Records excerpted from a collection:
───
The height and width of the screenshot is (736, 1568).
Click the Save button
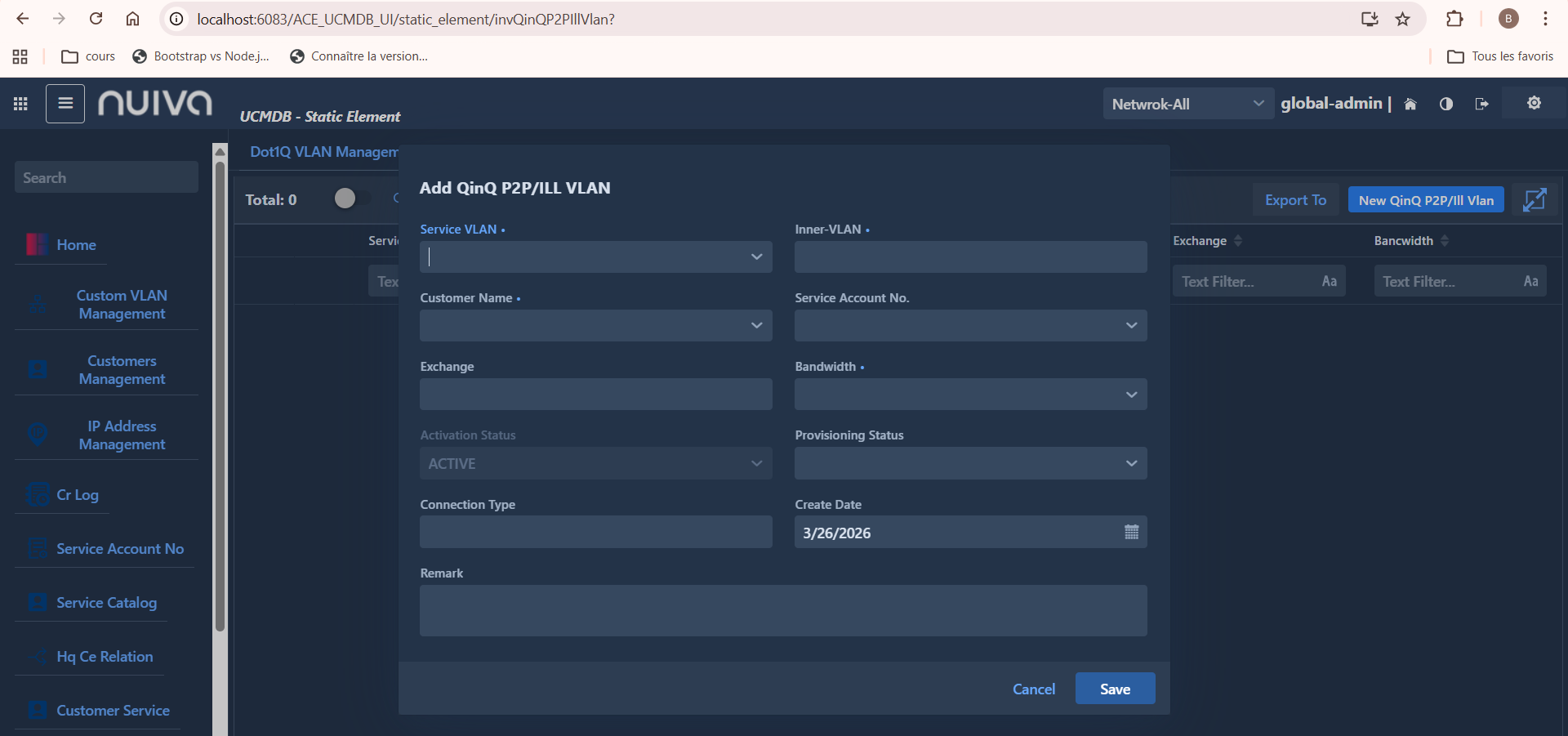pyautogui.click(x=1115, y=689)
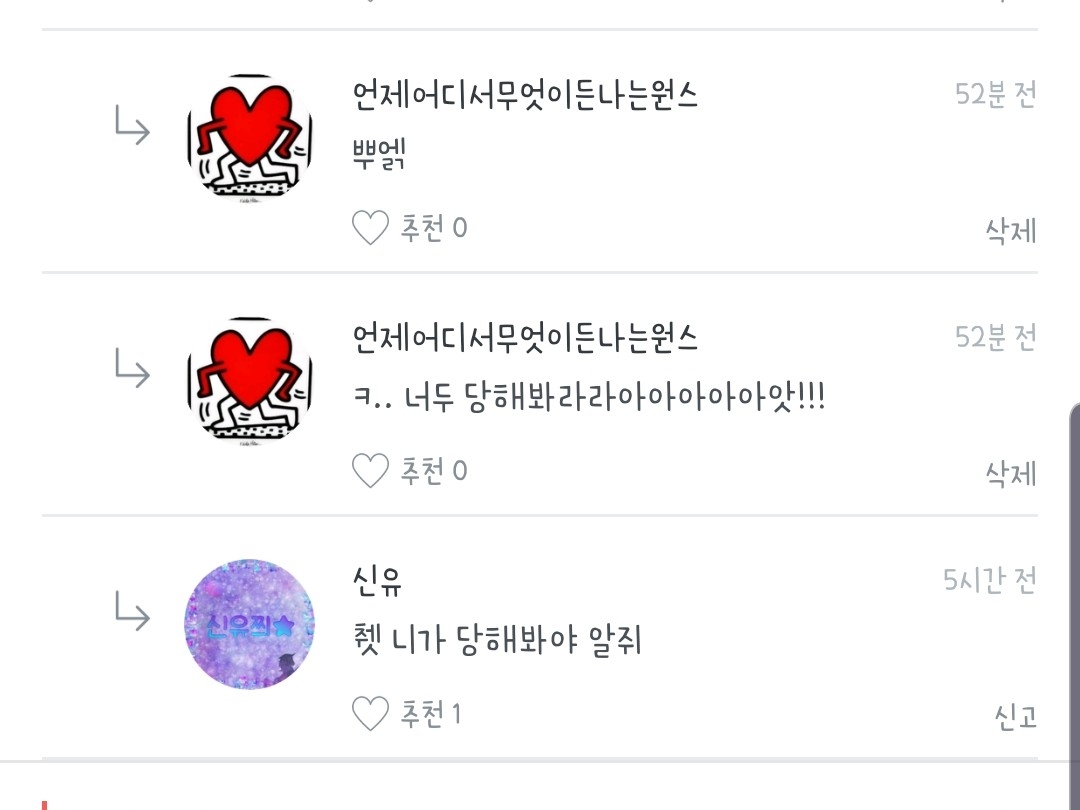Click 삭제 on the '너두 당해봐라' comment
Screen dimensions: 1080x810
tap(1010, 474)
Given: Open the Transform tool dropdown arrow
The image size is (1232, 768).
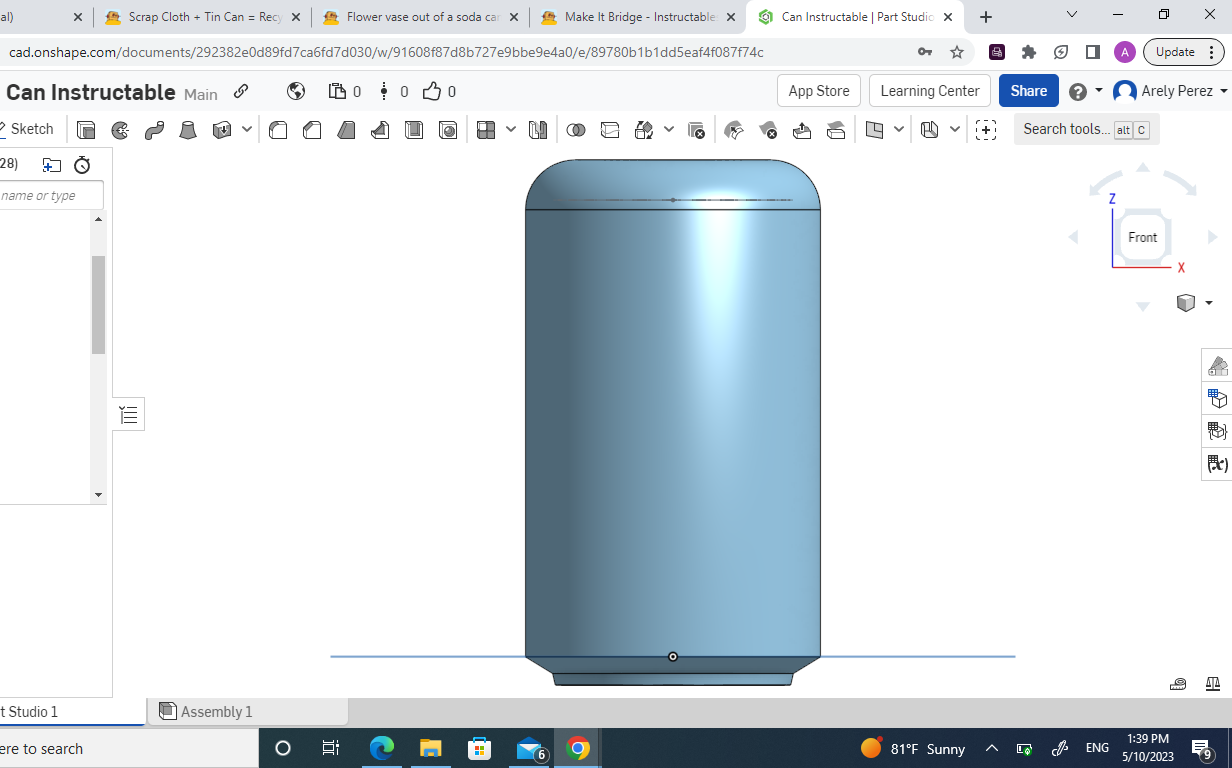Looking at the screenshot, I should (x=668, y=129).
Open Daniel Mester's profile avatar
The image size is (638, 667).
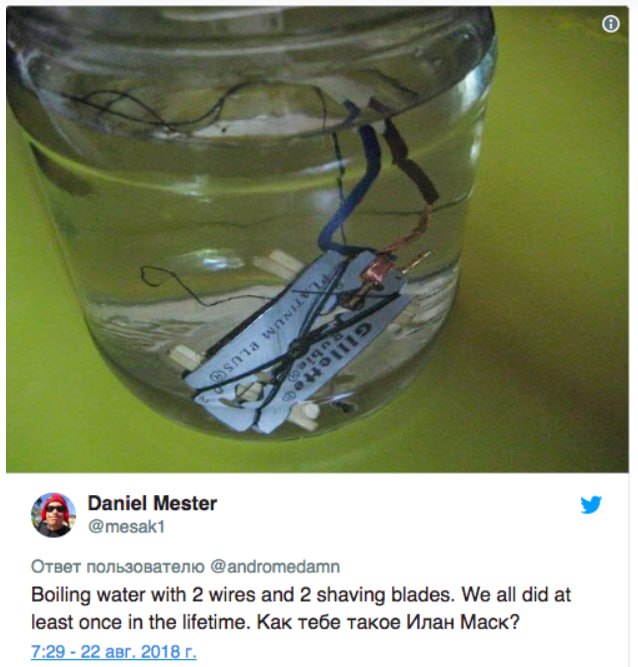pyautogui.click(x=54, y=515)
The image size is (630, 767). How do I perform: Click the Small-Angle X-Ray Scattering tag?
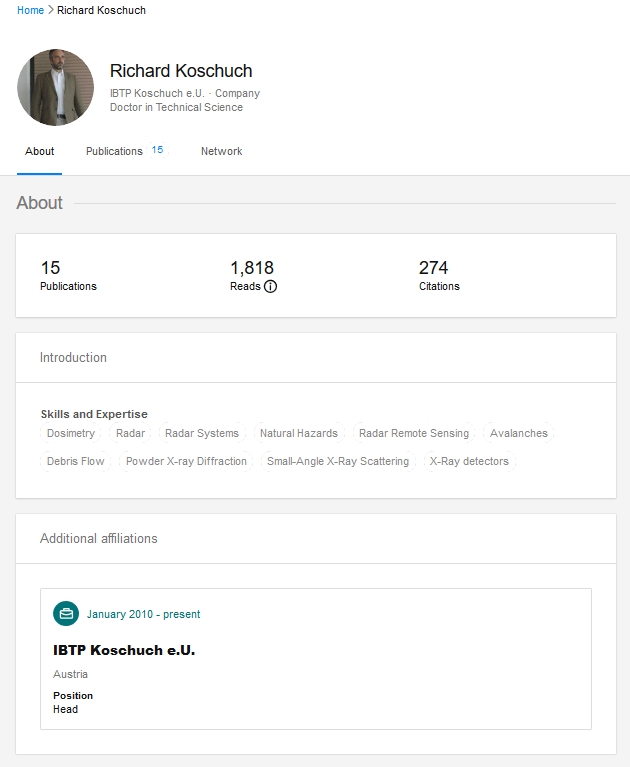click(x=337, y=461)
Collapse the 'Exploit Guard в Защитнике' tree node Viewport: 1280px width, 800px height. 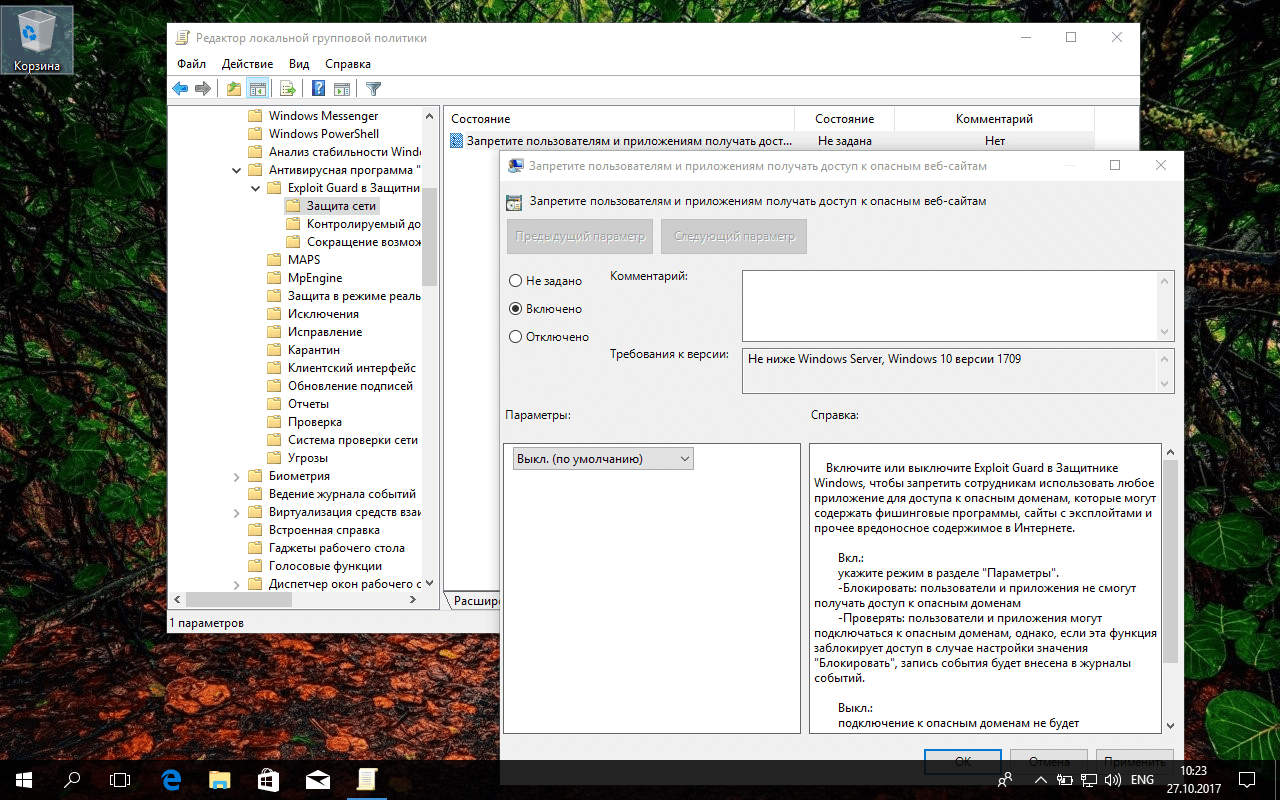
───
◆ **What is required**: Extract only the lines from the one that contains "The image size is (638, 667)." through the end of the records, inclusive, and omit every picture.

◆ **Exercise answer**:
The image size is (638, 667).
pyautogui.click(x=54, y=515)
The image size is (630, 767). How do I perform: Click the Small-Angle X-Ray Scattering tag?
click(x=337, y=461)
Collapse the 'Exploit Guard в Защитнике' tree node Viewport: 1280px width, 800px height. 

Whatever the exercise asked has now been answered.